Durante tutte le fasi di questa pandemia, alcune più ed altre meno, ogni individuo si è ritrovato a fare i conti con una delle relazioni più complesse che si possano instaurare: quella intrapersonale con il proprio sé.
L’implementazione del lavoro da casa (che sia smart working o più probabilmente remote working) così come l’impossibilità di coltivare appieno la nostra vita sociale ha fatto sì che tutti noi ci trovassimo a trascorrere la maggior parte del tempo soli con noi stessi e i nostri pensieri.
La solitudine rappresenta uno dei concetti più astrusi e soggettivi che possano sussistere, partendo dalla definizione stessa del termine, a cui alcuni associano senza dubbio e aprioristicamente un’accezione negativa.
Ma perché è così complesso stare da soli -o meglio- con sé stessi?
Perché osservarsi in profondità e sviscerare determinati pensieri è faticoso, è dispendioso e comporta talvolta sofferenza.
La consapevolezza è un’arma a doppio taglio; chi non ha mai soffocato una presa di coscienza allontanandosi dal proprio sé ricorrendo alla compagnia altrui?

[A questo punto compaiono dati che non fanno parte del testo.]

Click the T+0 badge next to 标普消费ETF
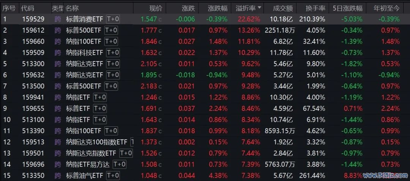Viewport: 410px width, 181px height. tap(113, 19)
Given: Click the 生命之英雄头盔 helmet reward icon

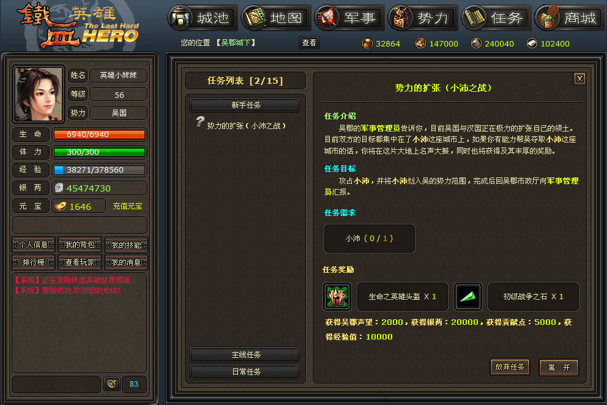Looking at the screenshot, I should tap(337, 297).
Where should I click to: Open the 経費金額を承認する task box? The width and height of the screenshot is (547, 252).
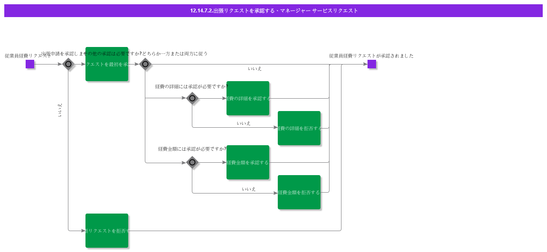[x=248, y=162]
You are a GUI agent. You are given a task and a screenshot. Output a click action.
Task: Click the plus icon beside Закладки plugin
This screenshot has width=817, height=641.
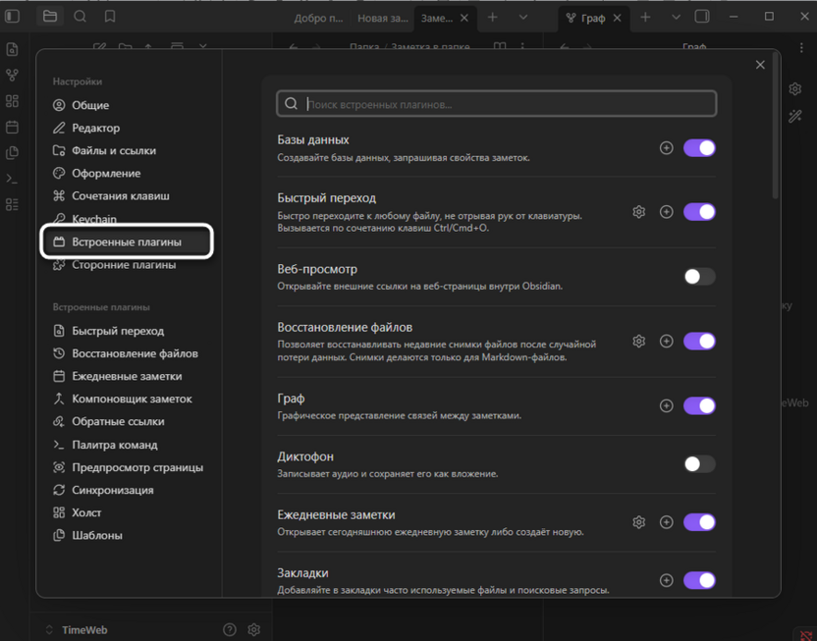(x=667, y=581)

Allo stesso modo, l’introspezione può portare invece anche anche alla conquista di una maggiore self-awareness.
Bisogna “solo” imparare a farci i conti.
Alla luce di questa riflessione, il mio augurio per mè stesso, per i miei colleghi e per tutti coloro che hanno affrontato o continuano ad affrontare una battaglia con la solitudine, è quello di non avere paura di scoprire sé stessi, i propri bisogni e le proprie necessità.
Se riusciremo a stare bene in compagnia di noi stessi, sono convinto che quando potremo nuovamente incontrarci (come facevamo una volta) staremo ancora meglio.